Interest shall be assessed in the manner that the department assesses
interest upon delinquent tax under RCW 82.32.050.
(ii) If it appears that the amount of incentive paid is less than
the correct amount of incentive payable the business may authorize
additional payment.
(((5))) (4) Except for community solar projects, the investment
cost recovery incentive may be paid fifteen cents per economic
development kilowatt-hour unless requests exceed the amount authorized
for credit to the participating light and power business. For
community solar projects, the investment cost recovery incentive may be
paid thirty cents per economic development kilowatt-hour unless
requests exceed the amount authorized for credit to the participating
light and power business. For the purposes of this section, the rate
paid for the investment cost recovery incentive may be multiplied by
the following factors:
(a) For customer-generated electricity produced using solar modules
manufactured in Washington state, two and four-tenths;
(b) For customer-generated electricity produced using a solar or a
wind generator equipped with an inverter manufactured in Washington
state, one and two-tenths;
(c) For customer-generated electricity produced using an anaerobic
digester, or by other solar equipment or using a wind generator
equipped with blades manufactured in Washington state, one; and
(d) For all other customer-generated electricity produced by wind,
eight-tenths.
(((6))) (5) No individual, household, business, or local
governmental entity is eligible for incentives for more than ((two))
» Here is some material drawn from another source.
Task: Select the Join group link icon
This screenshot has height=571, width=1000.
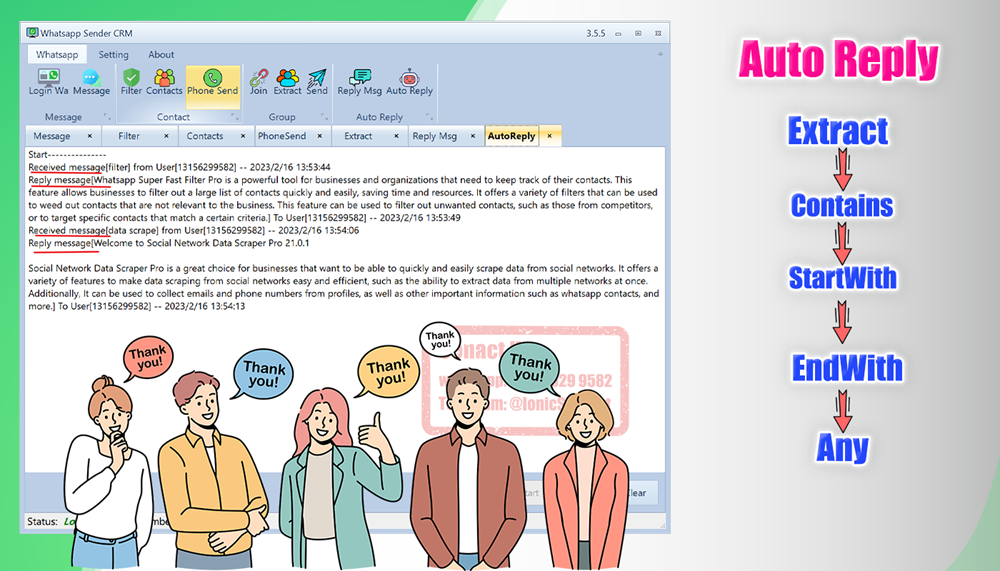Action: pos(258,82)
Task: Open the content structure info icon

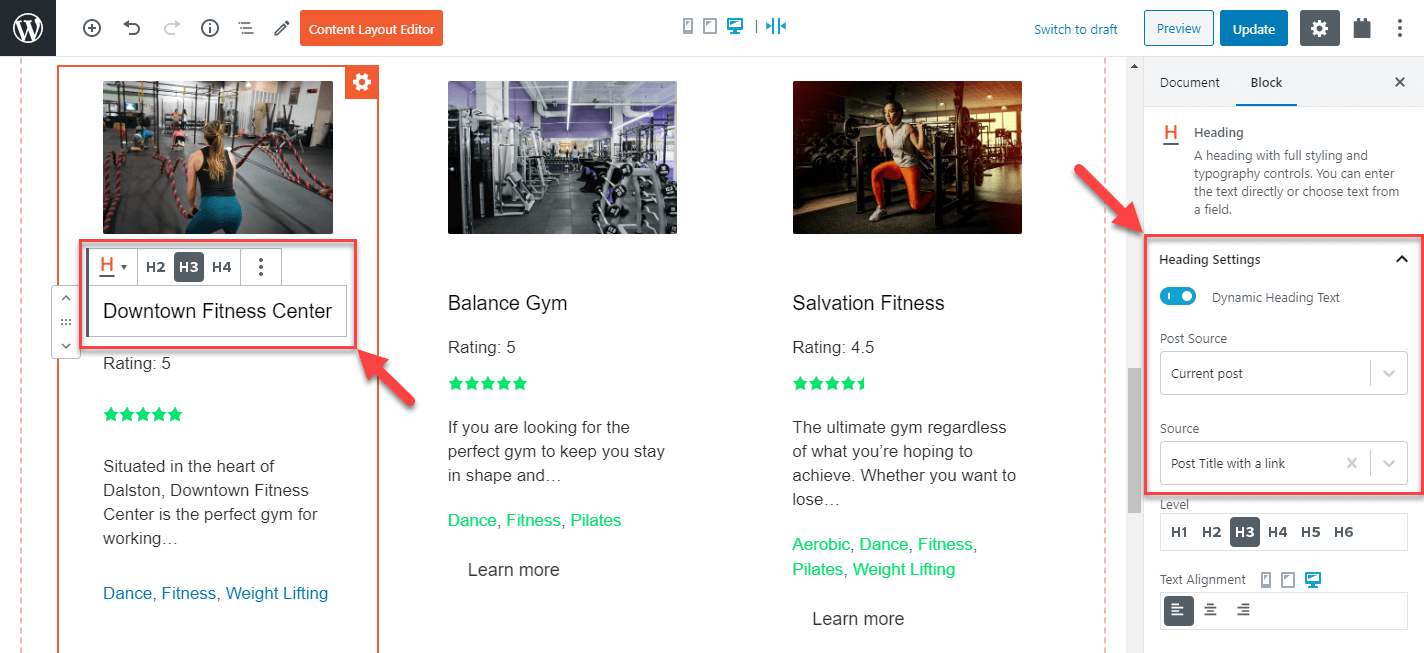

five thousand dollars per year. Each applicant in a community solar
project is eligible for up to five thousand dollars per year.
(((7))) (6) If requests for the investment cost recovery incentive
exceed the amount of funds available for credit to the participating
light and power business, the incentive payments shall be reduced
proportionately.
(((8))) (7) The climate and rural energy development center at
Washington State University energy program may establish guidelines and
standards for technologies that are identified as Washington
manufactured and therefore most beneficial to the state's environment.
(((9))) (8) The environmental attributes of the renewable energy
system belong to the applicant, and do not transfer to the state or the
light and power business upon receipt of the investment cost recovery
incentive.
Sec. 3 RCW 82.16.130 and 2005 c 300 s 4 are each amended to read
as follows:
(1) A light and power business shall be allowed a credit against
taxes due under this chapter in an amount equal to investment cost
recovery incentive payments made in any fiscal year under RCW
82.16.120. The credit shall be taken in a form and manner as required
by the department. The credit under this section for the fiscal year
shall not exceed ((twenty-five one-hundredths of)) one percent of the
businesses' taxable power sales due under RCW 82.16.020(1)(b) or
((twenty-five)) one-hundred thousand dollars, whichever is greater.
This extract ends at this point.